- Aim of the exercise: Please copy out, word for word, the part of the audit committee charter that begins with the words "The Audit Committee shall be" and ends with "an outside consultant.".

The Audit Committee will primarily fulfill these responsibilities by carrying
out the activities enumerated in Section IV of this Charter.

II.  COMPOSITION

     The Audit Committee shall be comprised of three or more directors as
determined by the Board, each of whom shall be independent directors and free
from any relationship that, in the opinion of the Board, would interfere with
the exercise of his or her independent judgment as a member of the Committee.
All members of the Committee shall have a working familiarity with basic finance
and accounting practices and at least one member of the Committee shall have
accounting or related financial management expertise.  Committee members may
enhance their familiarity with finance and accounting in participating in
educational programs conducted by the Company or an outside consultant.

     The members of the Committee shall be elected by the Board at the annual
organizational meeting of the Board or until their successors shall be duly
elected and qualified.  Unless a chair is elected by the full Board, the members
of the Committee may designate a chair by majority vote of the full Committee
membership.


III. MEETINGS

     The Committee shall meet at least four times annually, or more frequently
as circumstances dictate. As part of its job to foster open communication, the
Committee should meet at least annually with management, the director of the
internal auditing department and the independent accountants in separate
executive sessions to discuss any matters that the Committee or each of these
groups believe should be discussed privately. In addition, the Committee or at
least its chair should meet with the independent accountants and management
quarterly to review the Corporation's financials consistent with IV.4 below.

IV.  RESPONSIBILITIES AND DUTIES

     To fulfill responsibilities and duties the Audit Committee shall:

Documents/Reports Review
------------------------

1.   Review and update this Charter periodically, at least annually, as
     conditions dictate.

2.   Review the Company's annual financial statements and any reports or
     other financial information submitted to any governmental body, or the
     public, including any certification, report, opinion or review rendered by
     the independent accountants.

3.   Review the regular internal reports to management prepared by the internal
     auditing department and management's response. These reports should
     include, among other things, financial reporting issues and judgments made
     in connection with the preparation of the Company's financial statements.

- Dataset extract:

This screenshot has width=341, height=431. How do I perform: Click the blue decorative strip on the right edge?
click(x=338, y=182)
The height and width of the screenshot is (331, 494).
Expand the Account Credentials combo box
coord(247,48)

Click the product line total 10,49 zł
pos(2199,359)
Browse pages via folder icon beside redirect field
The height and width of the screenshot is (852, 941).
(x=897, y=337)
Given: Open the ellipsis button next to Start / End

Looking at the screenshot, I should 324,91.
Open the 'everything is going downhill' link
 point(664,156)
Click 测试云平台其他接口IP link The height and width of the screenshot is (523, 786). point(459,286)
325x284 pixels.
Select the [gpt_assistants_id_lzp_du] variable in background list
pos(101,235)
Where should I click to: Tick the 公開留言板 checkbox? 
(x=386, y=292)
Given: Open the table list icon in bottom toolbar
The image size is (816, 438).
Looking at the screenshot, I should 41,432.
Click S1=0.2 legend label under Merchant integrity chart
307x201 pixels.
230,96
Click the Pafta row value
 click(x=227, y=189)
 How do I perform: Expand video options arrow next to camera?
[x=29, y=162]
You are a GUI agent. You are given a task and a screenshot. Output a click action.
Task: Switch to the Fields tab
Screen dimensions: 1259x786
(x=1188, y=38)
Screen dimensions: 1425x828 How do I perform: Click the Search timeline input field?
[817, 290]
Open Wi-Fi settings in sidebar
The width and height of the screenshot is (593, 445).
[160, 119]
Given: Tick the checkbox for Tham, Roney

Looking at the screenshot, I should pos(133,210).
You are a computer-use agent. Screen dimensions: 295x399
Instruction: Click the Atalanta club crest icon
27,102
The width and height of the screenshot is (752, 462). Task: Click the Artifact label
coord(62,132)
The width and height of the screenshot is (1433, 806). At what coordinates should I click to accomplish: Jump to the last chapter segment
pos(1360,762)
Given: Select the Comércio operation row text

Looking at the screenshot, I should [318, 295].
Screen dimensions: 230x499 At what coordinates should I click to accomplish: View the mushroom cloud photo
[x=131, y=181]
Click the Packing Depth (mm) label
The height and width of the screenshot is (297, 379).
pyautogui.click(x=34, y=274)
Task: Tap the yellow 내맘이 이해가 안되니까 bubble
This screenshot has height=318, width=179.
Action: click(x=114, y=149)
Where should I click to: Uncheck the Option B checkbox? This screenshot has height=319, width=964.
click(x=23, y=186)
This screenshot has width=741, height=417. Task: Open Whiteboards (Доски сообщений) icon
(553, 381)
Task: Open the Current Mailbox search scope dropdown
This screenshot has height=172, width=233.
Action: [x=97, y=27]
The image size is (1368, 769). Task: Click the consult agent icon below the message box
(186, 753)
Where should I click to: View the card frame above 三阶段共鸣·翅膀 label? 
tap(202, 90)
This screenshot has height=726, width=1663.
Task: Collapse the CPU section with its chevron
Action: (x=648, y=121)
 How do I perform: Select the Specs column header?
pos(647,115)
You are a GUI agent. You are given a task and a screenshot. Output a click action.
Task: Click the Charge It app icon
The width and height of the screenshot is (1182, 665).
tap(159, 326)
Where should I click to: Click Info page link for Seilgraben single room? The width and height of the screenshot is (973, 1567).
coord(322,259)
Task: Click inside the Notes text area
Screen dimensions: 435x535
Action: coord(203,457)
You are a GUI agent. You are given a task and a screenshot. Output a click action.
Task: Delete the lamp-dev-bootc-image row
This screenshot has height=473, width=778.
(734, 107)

- Output of the task:
The Audit Committee shall be comprised of three or more directors as
determined by the Board, each of whom shall be independent directors and free
from any relationship that, in the opinion of the Board, would interfere with
the exercise of his or her independent judgment as a member of the Committee.
All members of the Committee shall have a working familiarity with basic finance
and accounting practices and at least one member of the Committee shall have
accounting or related financial management expertise.  Committee members may
enhance their familiarity with finance and accounting in participating in
educational programs conducted by the Company or an outside consultant.